The League of Extraordinary Gentlemen cost close to $93 million, not insane by today's action movie standards but still bloody pricey for a low key adventure film targeted at an audience with a nostalgia for old-style Boy's Own adventures. So to reach a wider audience, a few changes would be needed, and despite the literary heritage, the characters here are all drawn not from the novels in which they first appeared but their cinematic offshoots, most of whom have undergone considerable alteration in subsequent decades. In the hands of Blade director Stephen Norrington, the film becomes a case study in generic inter-development and mutational cross-breeding. Like many modern genre films, it pilfers from a whole slew of sources, and like so many attempts to bring characters from different stories into one tale, it betrays the original novels and the conventions and rules of the sub-genres that they gave birth to.

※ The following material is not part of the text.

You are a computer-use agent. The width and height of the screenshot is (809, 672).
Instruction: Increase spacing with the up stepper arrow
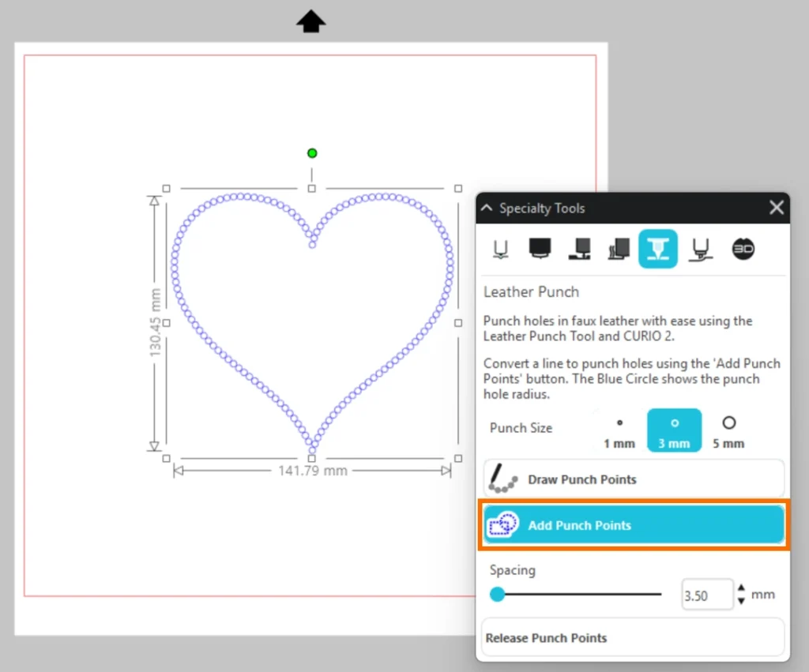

Take, for instance, the team's vampire, Mina Harker. As the wife of the would-be hero of Bram Stoker's seminal vampire novel Dracula, her condition has an alternate-reality logic. Bitten by the Count but ultimately rescued, this is a vampire that could have been had the concluding events of the tale taken another turn. But the vampire here has little to do with Stoker, having the vicious physicality of post-Lost Boys creatures, an ability to hurl herself up walls at a speed that leaves those in Fright Night standing (and has more in common with the leaping demon in Peter Jackson's The Frighteners), and a Dr. Doolittle-like command of the local bat population. She is a post-modern vampire in almost every respect, but is able to wander around in bright sunlight without bursting in a flames or exploding, cheerfully (or ignorantly) ignoring a golden rule of vampire cinema established way back in 1922 by Nosferatu. And at a time when Buffy and Blade can prompt vampires to disintegrate on the spot with a spike thrust roughly into the chest area, Mina can take a blade full through the sternum and then come back to life with the feeble claim that it missed her heart, which presumably has been relocated in one of her legs, or something. Mind you, given that we are used to vampires making an explosive exit when killed, her Michael Myers-like return from the undead can be seen coming a mile away, and in case you fail to spot the reference, she sits up behind her would-be dispatcher in a shot lifted almost wholesale from Halloween. She is also, with audience demographic in mind, the team's token female and hot enough for the lads to get all smiley over. That said, her impersonation of a disgruntled Sean Connery was funny enough for me almost to forgive much of the above. Almost.

What is wrong with this picture? A clue: the character
on the left is a vampire. Nice day for it.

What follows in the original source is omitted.